Other files included in this repository are:

nuclref.wiv04    This is the SARS-CoV-2 genomic sequence reference, which is used when vdb is run in nucleotide mode

ref_wiv04      This is the same reference in fasta format, to be used for manual alignments of GISAID sequences

To run vdbCreate to create the mutations list (this takes 5-10 minutes for six million sequences):

        ./vdbCreate msa_0111.fasta

Version 2.3 of vdbCreate has the option (-s) to use standard input (i.e., a pipe) instead of a file on disk. Thus, the large msa_XXXX.fasta file does not need to be saved to disk. Instead, one can pipe the output of the tar command directly to vdbCreate as follows:

        tar -xOf msa_0111.tar.xz msa_0111/msa_0111.fasta|./vdbCreate -s

This will produce an output file named "vdb_msa.txt" or "vdb_msa_nucl.txt" (if the -N option is used). This file should be renamed - changing "msa" to the relevant date based on input file. In this example the name should be "vdb_011122.txt" or "vdb_011122_nucl.txt". Alternatively, that output file name could be included in the command: tar -xOf msa_0111.tar.xz msa_0111/msa_0111.fasta|./vdbCreate -s vdb_011122.txt.

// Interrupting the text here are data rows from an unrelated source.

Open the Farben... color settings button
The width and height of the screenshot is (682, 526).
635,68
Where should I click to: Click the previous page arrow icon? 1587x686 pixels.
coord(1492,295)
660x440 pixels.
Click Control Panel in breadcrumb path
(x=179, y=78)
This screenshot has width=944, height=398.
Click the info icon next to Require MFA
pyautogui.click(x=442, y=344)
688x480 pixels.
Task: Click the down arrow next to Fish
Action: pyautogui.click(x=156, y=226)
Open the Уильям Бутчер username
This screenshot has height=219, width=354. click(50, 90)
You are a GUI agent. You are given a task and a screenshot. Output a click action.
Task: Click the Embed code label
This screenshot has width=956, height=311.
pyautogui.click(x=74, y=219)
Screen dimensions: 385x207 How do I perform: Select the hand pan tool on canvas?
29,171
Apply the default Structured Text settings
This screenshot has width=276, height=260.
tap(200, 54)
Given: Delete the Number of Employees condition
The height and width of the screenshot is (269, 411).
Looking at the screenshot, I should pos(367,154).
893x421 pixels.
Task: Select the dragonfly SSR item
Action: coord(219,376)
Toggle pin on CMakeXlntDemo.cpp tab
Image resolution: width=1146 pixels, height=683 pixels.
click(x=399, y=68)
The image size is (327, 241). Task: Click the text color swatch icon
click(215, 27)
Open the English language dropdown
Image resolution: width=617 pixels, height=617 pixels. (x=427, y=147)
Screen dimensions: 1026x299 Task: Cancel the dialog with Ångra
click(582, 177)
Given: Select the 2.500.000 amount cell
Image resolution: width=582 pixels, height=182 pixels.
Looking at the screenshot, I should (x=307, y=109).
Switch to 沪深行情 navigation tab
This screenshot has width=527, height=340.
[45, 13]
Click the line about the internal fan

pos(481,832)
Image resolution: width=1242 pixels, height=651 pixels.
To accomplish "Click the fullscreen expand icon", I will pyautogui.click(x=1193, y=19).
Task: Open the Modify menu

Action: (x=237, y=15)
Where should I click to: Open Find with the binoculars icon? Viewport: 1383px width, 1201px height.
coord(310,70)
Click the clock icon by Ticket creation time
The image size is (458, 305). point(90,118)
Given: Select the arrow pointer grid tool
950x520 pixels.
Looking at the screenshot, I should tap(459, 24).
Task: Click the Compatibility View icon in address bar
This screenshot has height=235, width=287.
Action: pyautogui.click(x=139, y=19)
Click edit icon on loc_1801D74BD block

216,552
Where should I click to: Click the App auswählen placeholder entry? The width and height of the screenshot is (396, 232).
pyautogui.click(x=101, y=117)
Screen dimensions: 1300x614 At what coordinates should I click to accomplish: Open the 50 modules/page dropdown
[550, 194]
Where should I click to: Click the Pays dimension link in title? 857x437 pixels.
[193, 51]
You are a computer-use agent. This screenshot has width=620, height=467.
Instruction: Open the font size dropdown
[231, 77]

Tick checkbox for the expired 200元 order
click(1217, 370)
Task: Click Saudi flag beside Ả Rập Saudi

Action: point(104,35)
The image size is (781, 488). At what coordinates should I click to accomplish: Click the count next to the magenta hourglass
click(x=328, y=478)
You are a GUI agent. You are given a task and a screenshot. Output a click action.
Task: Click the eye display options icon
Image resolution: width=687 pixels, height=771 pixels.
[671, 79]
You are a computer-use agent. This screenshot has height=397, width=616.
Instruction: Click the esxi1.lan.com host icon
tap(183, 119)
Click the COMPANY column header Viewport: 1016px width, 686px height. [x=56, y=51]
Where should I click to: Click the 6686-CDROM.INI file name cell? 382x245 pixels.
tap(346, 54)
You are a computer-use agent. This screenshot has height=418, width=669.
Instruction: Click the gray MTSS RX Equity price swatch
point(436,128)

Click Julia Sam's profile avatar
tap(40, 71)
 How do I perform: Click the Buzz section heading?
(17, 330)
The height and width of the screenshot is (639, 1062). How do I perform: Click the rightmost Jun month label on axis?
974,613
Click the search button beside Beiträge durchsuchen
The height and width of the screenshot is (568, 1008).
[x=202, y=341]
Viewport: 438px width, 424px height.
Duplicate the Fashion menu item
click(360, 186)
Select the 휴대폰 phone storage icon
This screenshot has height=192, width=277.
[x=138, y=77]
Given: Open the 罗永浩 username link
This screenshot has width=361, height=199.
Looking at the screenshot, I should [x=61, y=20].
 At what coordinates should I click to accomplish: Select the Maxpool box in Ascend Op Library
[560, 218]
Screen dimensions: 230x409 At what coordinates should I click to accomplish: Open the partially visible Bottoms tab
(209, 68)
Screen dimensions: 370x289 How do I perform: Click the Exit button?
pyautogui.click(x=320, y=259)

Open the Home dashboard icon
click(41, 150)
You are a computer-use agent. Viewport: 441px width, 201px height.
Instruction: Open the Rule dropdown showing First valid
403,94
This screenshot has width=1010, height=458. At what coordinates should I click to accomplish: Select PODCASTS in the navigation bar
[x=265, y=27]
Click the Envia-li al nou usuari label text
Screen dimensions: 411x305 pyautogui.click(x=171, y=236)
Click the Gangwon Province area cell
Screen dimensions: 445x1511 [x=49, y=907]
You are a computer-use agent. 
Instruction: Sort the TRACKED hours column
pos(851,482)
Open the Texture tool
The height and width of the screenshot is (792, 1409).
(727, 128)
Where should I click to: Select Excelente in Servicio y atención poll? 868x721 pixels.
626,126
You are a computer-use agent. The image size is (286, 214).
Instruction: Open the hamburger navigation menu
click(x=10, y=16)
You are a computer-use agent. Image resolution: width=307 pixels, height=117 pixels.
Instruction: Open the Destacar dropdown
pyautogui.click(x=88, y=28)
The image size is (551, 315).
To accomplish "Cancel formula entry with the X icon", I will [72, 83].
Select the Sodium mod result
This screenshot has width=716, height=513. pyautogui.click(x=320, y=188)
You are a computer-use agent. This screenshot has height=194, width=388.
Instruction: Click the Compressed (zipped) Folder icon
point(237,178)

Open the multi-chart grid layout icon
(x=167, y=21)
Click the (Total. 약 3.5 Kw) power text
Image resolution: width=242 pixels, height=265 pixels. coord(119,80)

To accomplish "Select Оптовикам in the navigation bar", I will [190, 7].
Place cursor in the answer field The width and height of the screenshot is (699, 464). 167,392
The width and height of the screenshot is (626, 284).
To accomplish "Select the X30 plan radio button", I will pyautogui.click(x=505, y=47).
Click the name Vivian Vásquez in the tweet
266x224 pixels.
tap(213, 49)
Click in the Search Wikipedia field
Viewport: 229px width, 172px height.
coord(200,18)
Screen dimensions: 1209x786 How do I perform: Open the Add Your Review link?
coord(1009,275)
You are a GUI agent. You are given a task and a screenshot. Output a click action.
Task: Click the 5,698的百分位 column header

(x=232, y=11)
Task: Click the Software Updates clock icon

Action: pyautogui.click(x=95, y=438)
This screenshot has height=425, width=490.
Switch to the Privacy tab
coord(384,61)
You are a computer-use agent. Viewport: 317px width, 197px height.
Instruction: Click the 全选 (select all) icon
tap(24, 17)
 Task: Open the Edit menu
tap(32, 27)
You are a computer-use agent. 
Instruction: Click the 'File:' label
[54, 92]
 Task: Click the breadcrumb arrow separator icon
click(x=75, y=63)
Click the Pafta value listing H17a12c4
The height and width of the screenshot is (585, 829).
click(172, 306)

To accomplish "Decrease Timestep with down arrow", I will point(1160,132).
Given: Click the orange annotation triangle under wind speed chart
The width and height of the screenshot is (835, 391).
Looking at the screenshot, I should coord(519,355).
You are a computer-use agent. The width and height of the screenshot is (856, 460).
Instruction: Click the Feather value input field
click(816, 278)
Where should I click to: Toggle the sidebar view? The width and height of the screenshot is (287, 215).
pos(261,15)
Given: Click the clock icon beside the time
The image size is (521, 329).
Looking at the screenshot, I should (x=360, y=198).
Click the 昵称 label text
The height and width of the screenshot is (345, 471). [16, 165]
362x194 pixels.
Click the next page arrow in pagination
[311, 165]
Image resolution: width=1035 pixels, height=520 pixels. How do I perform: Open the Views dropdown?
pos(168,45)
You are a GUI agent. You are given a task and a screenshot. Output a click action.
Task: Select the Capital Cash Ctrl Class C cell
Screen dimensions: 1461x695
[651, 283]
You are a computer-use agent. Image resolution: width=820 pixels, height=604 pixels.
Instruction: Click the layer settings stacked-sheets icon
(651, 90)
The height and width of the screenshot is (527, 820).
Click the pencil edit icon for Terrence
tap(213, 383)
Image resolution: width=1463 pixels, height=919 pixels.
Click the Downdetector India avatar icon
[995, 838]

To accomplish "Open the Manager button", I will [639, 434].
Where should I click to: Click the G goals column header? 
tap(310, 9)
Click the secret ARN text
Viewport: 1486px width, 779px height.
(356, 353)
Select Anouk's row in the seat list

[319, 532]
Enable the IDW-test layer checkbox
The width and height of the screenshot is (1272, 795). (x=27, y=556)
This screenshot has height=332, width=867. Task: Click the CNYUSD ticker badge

For the vdb program, you can either tell the program what file(s) to load on the command line, or if you do not give a file on the command line, the program will load the most recently modified file with the name vdb_mmddyy.txt:

        ./vdb vdb_011122.txt
        ./vdb

The vdb programs can also be used to examine nucleotide mutations. To produce the nucleotide mutation list file, use the -n or -N flag:

        ./vdbCreate -N msa_0111.fasta

The -n excludes ambiguous bases, while the -N flag includes these. The -N flag is necessary to have protein mutations match what is listed in GISAID. The file produced by -N is much larger. This can be useful if one wants to check if a certain region was not resolved in a particular strain, but it is also slower because of the much larger file. Probably the best option is to generate the mutation list file with the -N flag, and then trim this file using vdb, which keeps a very small subset of the Ns. This prevents mutation calls at codons such as NNC, which could happen if these Ns are dropped. The trim command takes about 30 seconds on a million sequences, and this only needs to be done once since the results can be saved. A possible workflow is

        ./vdbCreate -N msa_0111.fasta  
        ./vdb vdb_011122_nucl.txt  
        VDB> trim  
        VDB> save world vdb_011122_trimmed_nucl.txt  
        VDB> quit  

Loading the untrimmed vdb nucleotide file can take a large amount of memory. To avoid this, it is possible to run vdb in a trim-only mode to produce the trimmed file directly, using only modest memory resources. To do this, run vdb with the -t command line option:

       ./vdb -t vdb_011122_nucl.txt vdb_011122_trimmed_nucl.txt

To read the resulting file into vdb and thereby analyze mutations in nucleotide mode:

        ./vdb vdb_011122_trimmed_nucl.txt

or if the trimmed file has not been generated:

        ./vdb vdb_011122_nucl.txt 

One should be aware that the SARS-CoV-2 genome dataset has some artefacts in the sequences and some errors in the metadata. Obvious examples include viruses with incorrect or partial collection date information. Anomalies in the sequences are less obvious, but there is a way to guard against this problem. Unusual sequences are less likely to be an artefact if they have been deposited by multiple laboratories. A virus name often gives an indication of the organization which deposited the sequence.